Theology has ascribed innumerable attributes to God, such as Supreme Goodness, Supreme Truth and Supreme Beauty. According to the classical doctrine of participation, all created beings take part in these attributes to a greater or lesser degree, that is, they are more or less good, true and beautiful.
In analogous fashion we can affirm, in a certain sense, that God is Victory. And the work that comes from His hands also shares in this attribute.
At the very dawn of the creation of angelic beings, a moment when darkness seemed to prevail with Lucifer’s revolt, St. Michael proclaimed: “Who is like unto God?” With his cry, the Archangel defeated the hosts of Satan with an explosion of light, becoming the paladin of the Supreme Good and the foremost avenger of God’s offended honor. He thereby took part in the victory of the Most High.
After original sin, everything on earth seemed to indicate that good had perished. Expelled from Paradise, Adam and Eve would have to suffer and fight battles in this vale of tears. Nevertheless, the promise remained that the Woman – Our Lady – would crush the head of the Serpent (cf. Gn 3:15).
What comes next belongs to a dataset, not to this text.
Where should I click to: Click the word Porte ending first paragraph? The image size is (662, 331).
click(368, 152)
In fact, the “yes” uttered by Mary Most Holy in reply to the angelic annunciation was an overwhelming setback for the infernal legions, for Life itself would be born from Her (cf. Jn 14:6). In the Incarnate Word everything was victory, even His Death, for He thereby won the greatest triumph for mankind, the Redemption. Moreover, once risen, Jesus dies no more, “death no longer has dominion over Him” (Rom 6:9).
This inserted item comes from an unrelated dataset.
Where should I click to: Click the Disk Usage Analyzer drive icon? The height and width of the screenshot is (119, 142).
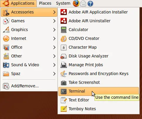point(64,56)
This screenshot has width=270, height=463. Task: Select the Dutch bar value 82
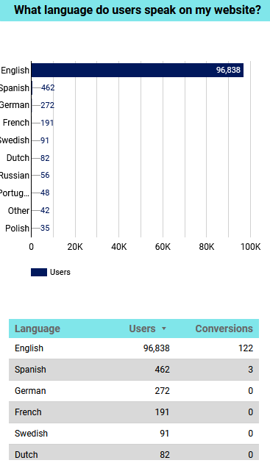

Nevertheless, the devil did not let his guard down, even in defeat. On the contrary, the Apostle makes it clear that our combat is not “against flesh and blood, but against the principalities, against the powers, against the world rulers of this present darkness, against the spiritual hosts of wickedness in the heavenly places” (Eph 6:12). As long as the Virgin’s heel does not yet deal the ultimate blow, the race of the Serpent will continue to wreak its insidious attacks on the human race.
St. Peter exhorts us to be vigilant with this treacherous enemy (cf. 1 Pt 5:8), above all by arming ourselves with spiritual weapons such as the Eucharist and the Rosary. In fact, what is most important in this battle is maintaining our interior life, even amid the harrowing ordeals to which our outward man is exposed.
In the daily struggle, the true children of the Church are therefore confident that the gates of hell will never prevail against her (cf. Mt 16:18). And the ruin of evil depends on each one of them, as Dr. Plinio Corrêa de Oliveira pointed out in his book In Defence of Catholic Action: “In the final analysis, the victory of the Church in the great struggle in which she is engaged depends on sanctity.” Participating in the divine victory, the Saint always wins, even by death, because there is no greater triumph than Heaven.
Therefore, we must have absolute confidence in the designs of the Almighty, especially at the chaotic crossroads where we stand. The devil is an eternal loser. Thus, if the Lord is Victory, those who serve Him share in His conquest, for they have been promised: “He who conquers, I will grant him to sit with Me on my throne, as I myself conquered and sat down with my Father on His throne” (Rv 3:21). ◊
Editorial from the Heralds of the Gospel magazine, #174.